Auch der Bau einer Unterführung sei abgewogen worden, komme aber aus wirtschaftlichen und technischen Gründen nicht in Frage. Die DB Netz will mit einer Spannbetonbrücke mit etwa sechs Meter Fahrbahnbreite und einer lichten Höhe von ungefähr 5,75 Meter planen. Laut Vorplanung könnte sie auf der großen Wiese des Gebrauchshundesportvereins gegründet und von der Hamburger Straße (die ehemalige B 75) her angefahren werden. Klar ist, dass dann kein Platz mehr für den 1976 gegründeten GHSV wäre. Für den Hundesportverein wäre es wohl das Aus, denn die Vereinsmitglieder halten es für eher unwahrscheinlich, dass sie eine neue Fläche zu ähnlichen Konditionen in der Region fänden.

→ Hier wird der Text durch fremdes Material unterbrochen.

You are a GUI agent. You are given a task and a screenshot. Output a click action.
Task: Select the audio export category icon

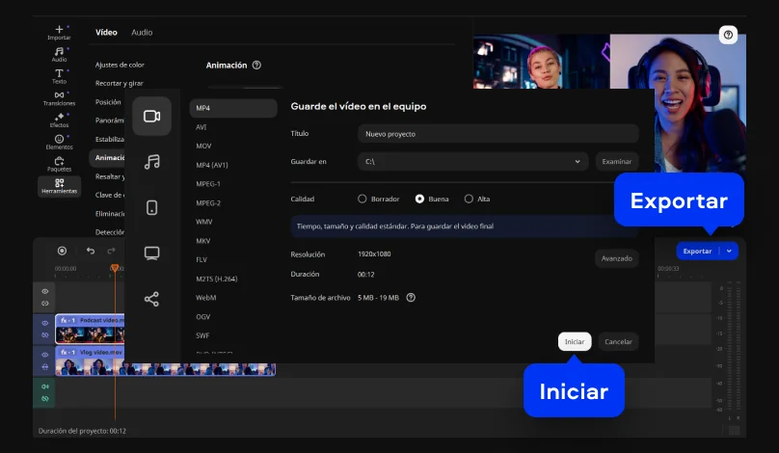click(x=151, y=162)
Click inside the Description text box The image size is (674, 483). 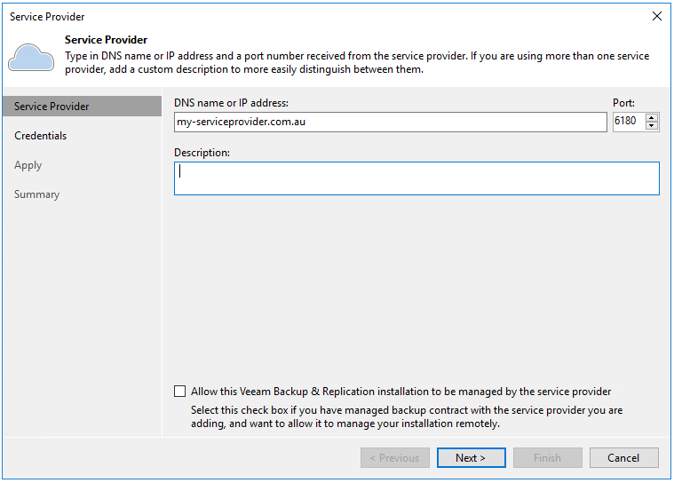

Der Plan, Brücke und etwa ein Kilometer Straßenanschluss zu bauen, mag die praktikabelste Lösung sein, aber es ist ein erschreckend hoher und teurer Aufwand für einen bescheidenen Zweck. Deshalb dürfte die Bahn auch noch eine weitere Alternative verfolgen, nämlich Entschädigungszahlungen für das ehemalige Bahnwärterhäuschens und die landwirtschaftlichen Nutzflächen auszuhandeln – im Falle einer Einigung wäre keine Querung an dieser Stelle mehr notwendig. „Grundsätzlich sind wir mit Anwohnern und Anrainern im ständigen Dialog und versuchen konstruktive Lösungen herbeizuführen“, sagt ein Bahnsprecher dazu diplomatisch. Die Bewohnerin des Hauses am Grävinghorst möchte auf Abendblatt-Anfrage keine Stellungnahme abgeben.